■ What this task involves:
Would you transcribe word for word every line from the one containing "Where should I" to the end of the data, both ends included, and leave out the rest?

■ Available data:

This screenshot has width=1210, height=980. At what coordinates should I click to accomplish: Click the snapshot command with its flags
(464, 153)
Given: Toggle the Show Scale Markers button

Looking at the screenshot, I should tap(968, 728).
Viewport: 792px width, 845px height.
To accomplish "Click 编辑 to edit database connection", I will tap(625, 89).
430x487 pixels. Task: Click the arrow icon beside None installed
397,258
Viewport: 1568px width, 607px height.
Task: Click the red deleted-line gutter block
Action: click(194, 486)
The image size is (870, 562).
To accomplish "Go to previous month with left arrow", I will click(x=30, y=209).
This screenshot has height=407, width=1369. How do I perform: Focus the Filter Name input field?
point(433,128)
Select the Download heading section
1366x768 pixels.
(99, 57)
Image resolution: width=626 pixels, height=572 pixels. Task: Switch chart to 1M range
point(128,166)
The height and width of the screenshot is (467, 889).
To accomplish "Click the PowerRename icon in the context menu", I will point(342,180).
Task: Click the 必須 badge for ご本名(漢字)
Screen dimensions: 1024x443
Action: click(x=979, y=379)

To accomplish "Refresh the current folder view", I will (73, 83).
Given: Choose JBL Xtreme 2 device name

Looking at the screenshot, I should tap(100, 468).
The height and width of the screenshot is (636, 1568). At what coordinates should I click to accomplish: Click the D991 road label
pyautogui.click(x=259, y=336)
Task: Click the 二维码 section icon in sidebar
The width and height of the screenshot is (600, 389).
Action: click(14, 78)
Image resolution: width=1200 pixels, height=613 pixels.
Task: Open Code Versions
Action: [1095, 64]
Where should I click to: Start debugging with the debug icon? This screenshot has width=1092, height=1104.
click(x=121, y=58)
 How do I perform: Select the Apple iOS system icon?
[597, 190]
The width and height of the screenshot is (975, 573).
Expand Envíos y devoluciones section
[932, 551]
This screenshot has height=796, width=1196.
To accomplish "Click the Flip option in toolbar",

■ Your response:
Where should I click to: Start debugging with the debug icon? This screenshot has width=1092, height=1104.
click(x=121, y=58)
 How do I perform: Select the Apple iOS system icon?
[597, 190]
The width and height of the screenshot is (975, 573).
Expand Envíos y devoluciones section
[932, 551]
This screenshot has height=796, width=1196.
To accomplish "Click the Flip option in toolbar",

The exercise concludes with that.